━━━━━ Input material

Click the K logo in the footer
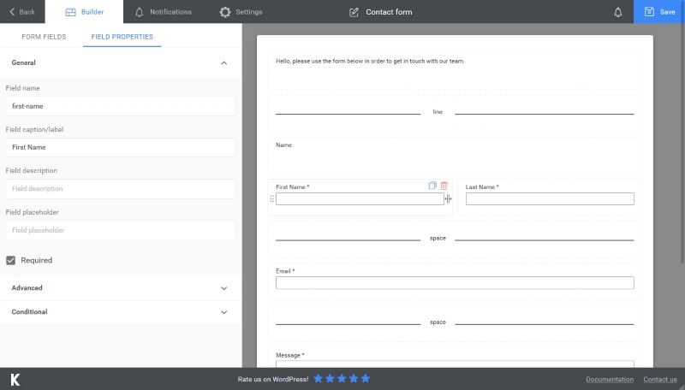This screenshot has width=685, height=390. coord(15,379)
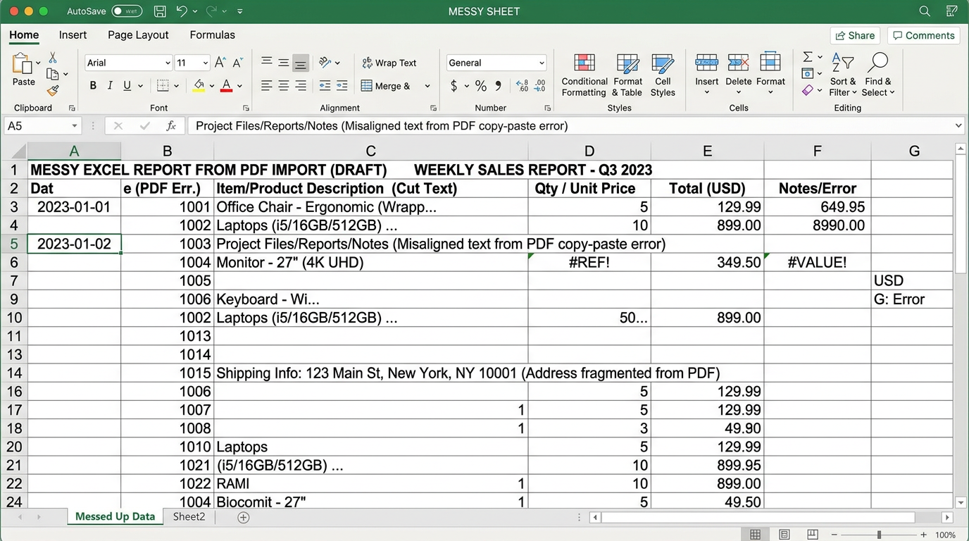969x541 pixels.
Task: Toggle Italic formatting
Action: 110,86
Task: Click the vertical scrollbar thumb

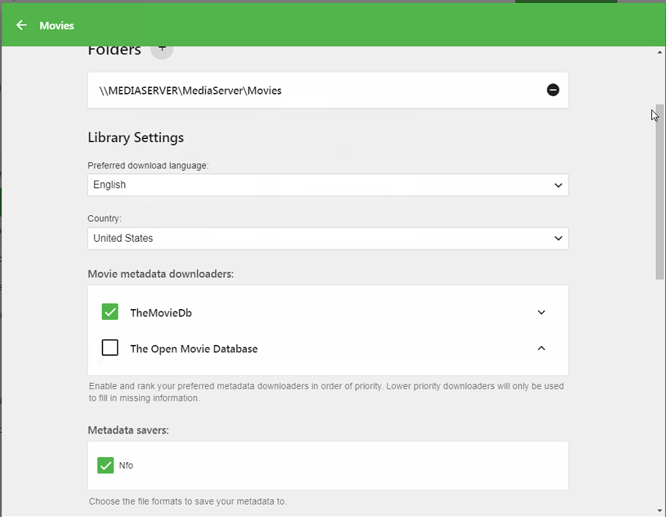Action: click(x=659, y=190)
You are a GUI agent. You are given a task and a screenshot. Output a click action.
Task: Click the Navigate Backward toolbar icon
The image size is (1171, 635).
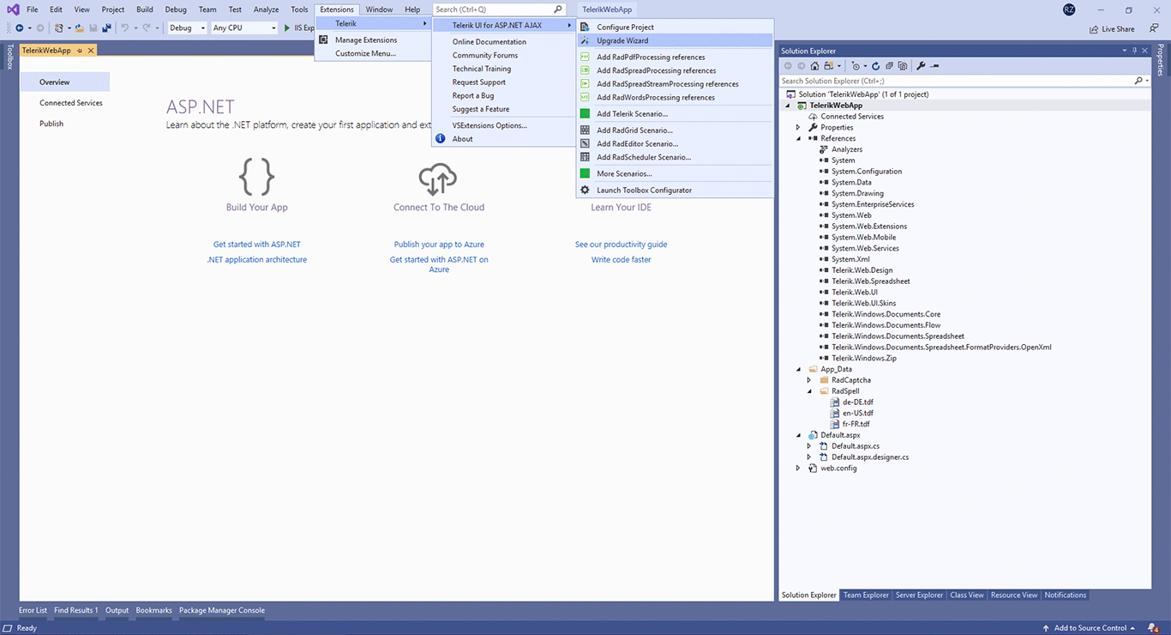(20, 27)
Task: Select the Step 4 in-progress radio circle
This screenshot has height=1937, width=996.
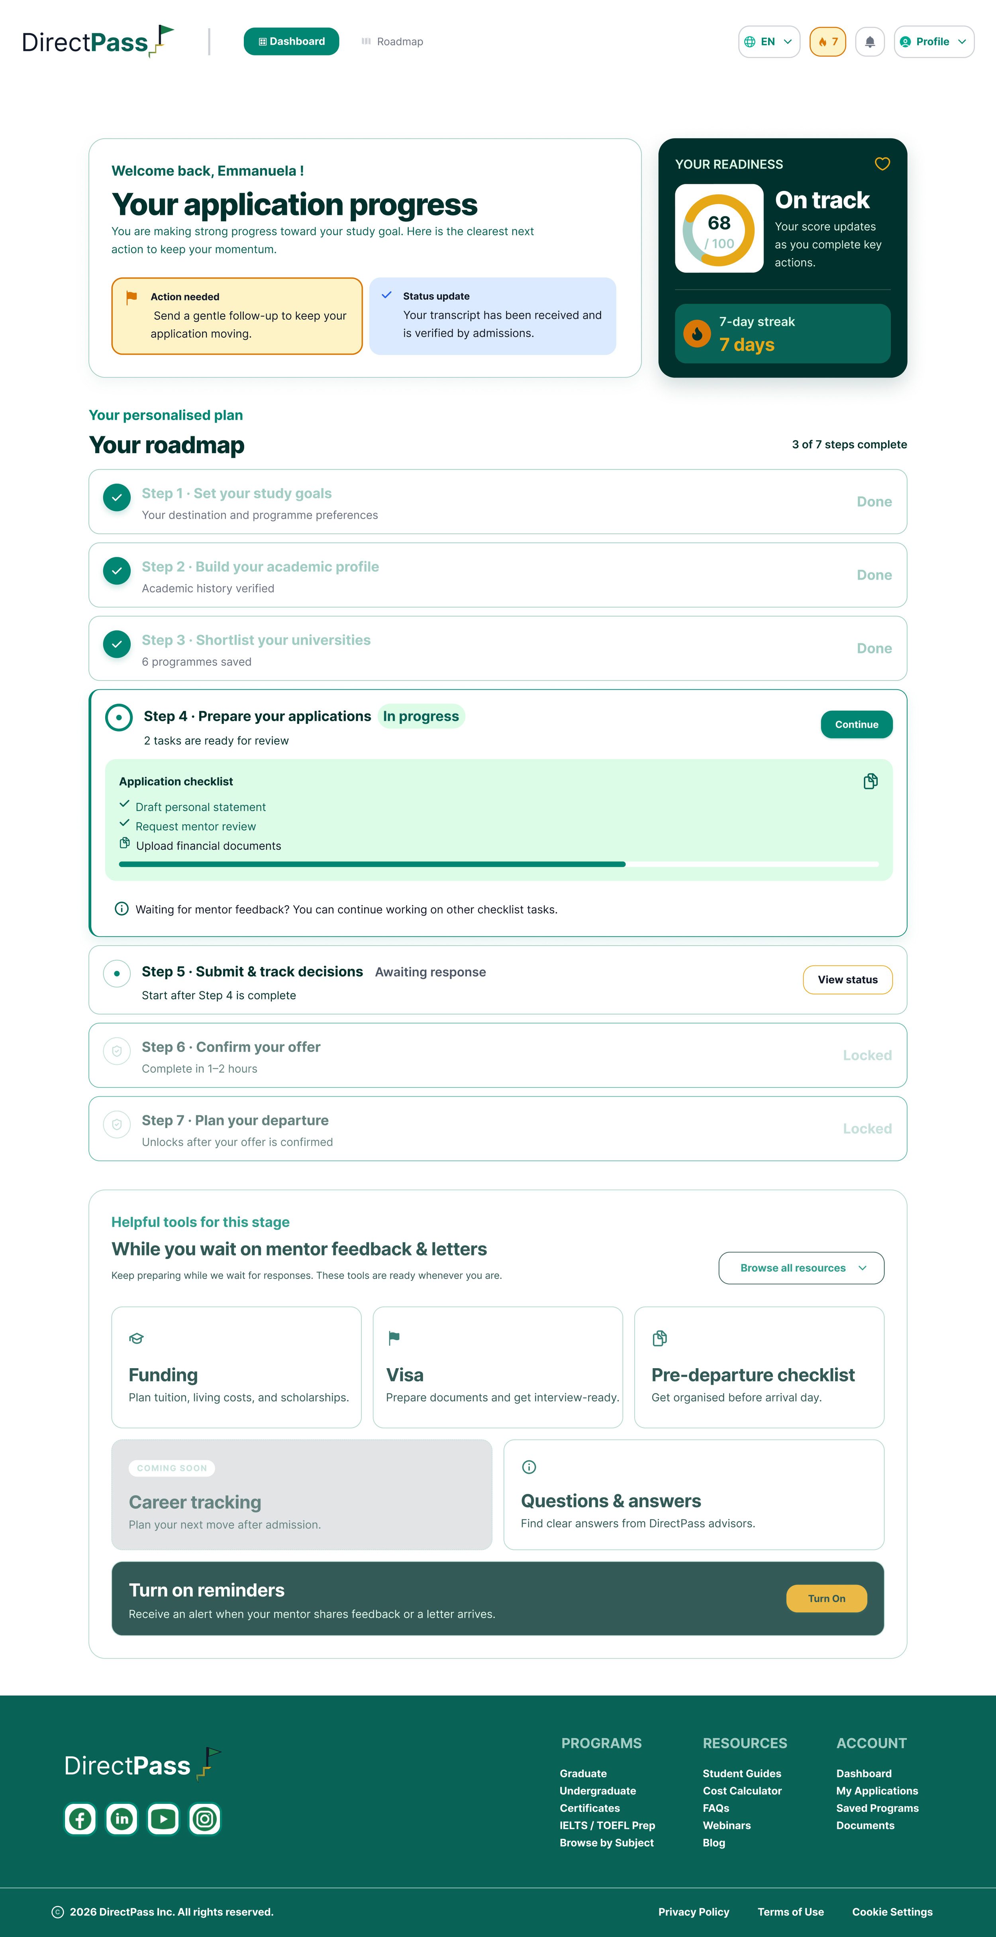Action: pyautogui.click(x=119, y=717)
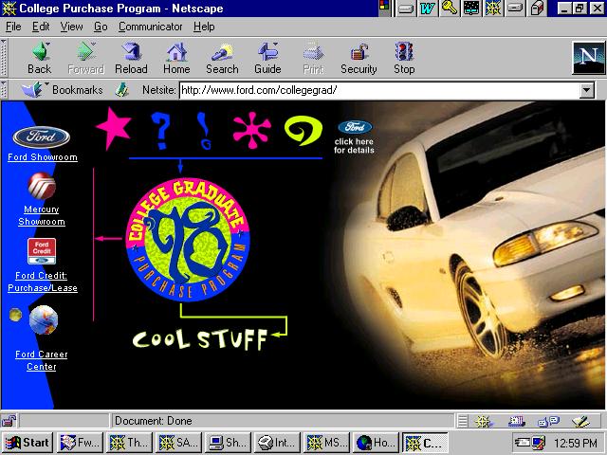
Task: Click the Back toolbar button
Action: click(40, 58)
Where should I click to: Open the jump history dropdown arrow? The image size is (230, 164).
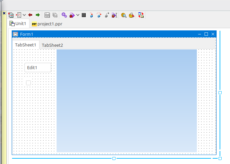click(24, 15)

━━━━━━━━━━

## Work order
Word for word, restate all of the entries above and leave each picture out.

## Written solution
Click the K logo in the footer
This screenshot has width=685, height=390. coord(15,379)
969x541 pixels.
Task: Toggle Italic formatting
Action: 110,86
Task: Click the vertical scrollbar thumb

Action: click(x=659, y=190)
You are a GUI agent. You are given a task and a screenshot. Output a click action.
Task: Click the Navigate Backward toolbar icon
The image size is (1171, 635).
(20, 27)
Task: Select the Step 4 in-progress radio circle
This screenshot has height=1937, width=996.
Action: pyautogui.click(x=119, y=717)
Task: Click the Back toolbar button
Action: click(40, 58)
Where should I click to: Open the jump history dropdown arrow? The image size is (230, 164).
click(24, 15)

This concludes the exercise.